Kendari – Gubernur Sulawesi Tenggara (Sultra), Mayjen TNI (Purn) Andi Sumangerukka, S.E., M.M., bersama Wakil Gubernur Ir. Hugua, secara resmi meluncurkan Zona Kuliner Halal, Aman, dan Sehat (Khas) Al-Alam yang terletak di pelataran Masjid Al-Alam Kendari.
Diketahui, Peluncuran ini juga dirangkai dengan kick-off program Semarak Rupiah Ramadan dan Berkah Idulfitri (Serambi) yang berlangsung dari 5 hingga 16 Maret 2025.
Zona Khas Al-Alam adalah hasil sinergi antara Bank Indonesia (BI), Pemerintah Provinsi Sultra, Majelis Ulama Indonesia (MUI), Komite Daerah Ekonomi dan Keuangan Syariah (KDEKS), dan Badan Penyelenggara Jaminan Produk Halal (BPJPH).

Acara ini turut dihadiri oleh Sekretaris Daerah (Sekda) Sultra, Kepala Perwakilan BI Sultra, Kepala OJK, pejabat tinggi Pemerintah Provinsi Sultra, serta pimpinan organisasi non-pemerintah dan instansi vertikal di Sultra.
Dalam sambutannya, Gubernur Andi Sumangerukka mengapresiasi acara ini dan menekankan pentingnya menjaga kebersihan dan pengelolaan sampah di sekitar zona kuliner untuk menciptakan lingkungan yang sehat dan nyaman bagi masyarakat.
“Zona Khas di Masjid Al-Alam ini merupakan terobosan yang sangat baik untuk mendorong ikon Sulawesi Tenggara tidak hanya sebagai tempat ibadah, tetapi juga sebagai destinasi wisata berbasis syariah,” ujarnya pada Rabu (5/3/2025).

Ia juga menekankan bahwa sertifikasi halal sangat penting dalam menjamin keamanan dan kenyamanan produk konsumsi.

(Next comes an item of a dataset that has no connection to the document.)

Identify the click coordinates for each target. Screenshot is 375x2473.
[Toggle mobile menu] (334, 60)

“Dengan adanya sertifikat halal, kita tidak hanya meningkatkan nilai produk unggulan daerah, tetapi juga membuka peluang pasar yang lebih luas, baik domestik maupun internasional,” tambahnya.

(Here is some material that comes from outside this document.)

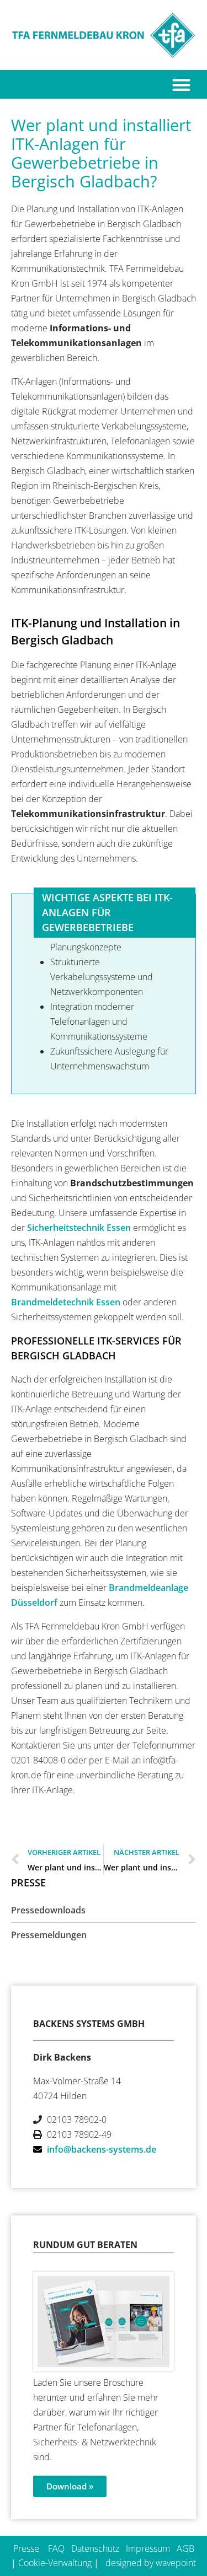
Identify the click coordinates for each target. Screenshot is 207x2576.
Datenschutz (95, 2548)
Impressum (148, 2548)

Sebagai bagian dari program Quick Win 100 Hari, Pemprov Sultra akan mendorong penguatan dan perluasan sertifikat halal untuk UMKM, khususnya di bidang makanan dan minuman.

“Kami akan mengadakan pelatihan bagi pelaku UMKM agar produk mereka tidak hanya halal, tetapi juga memiliki cita rasa yang enak dan kemasan yang menarik,” ujarnya.
Ia juga mengajak lembaga keuangan syariah untuk mendukung UMKM halal melalui penyaluran kredit syariah dan mengoptimalkan zakat, infak, serta sedekah untuk pemberdayaan ekonomi umat.
Kepala Perwakilan BI Sultra, Doni Septadijaya, mengungkapkan komitmen Bank Indonesia dalam mendukung industri halal.
“Zona Khas Al-Alam merupakan bentuk komitmen BI dalam menyediakan pilihan kuliner yang lezat, halal, bersih, dan sehat bagi masyarakat serta wisatawan,” katanya.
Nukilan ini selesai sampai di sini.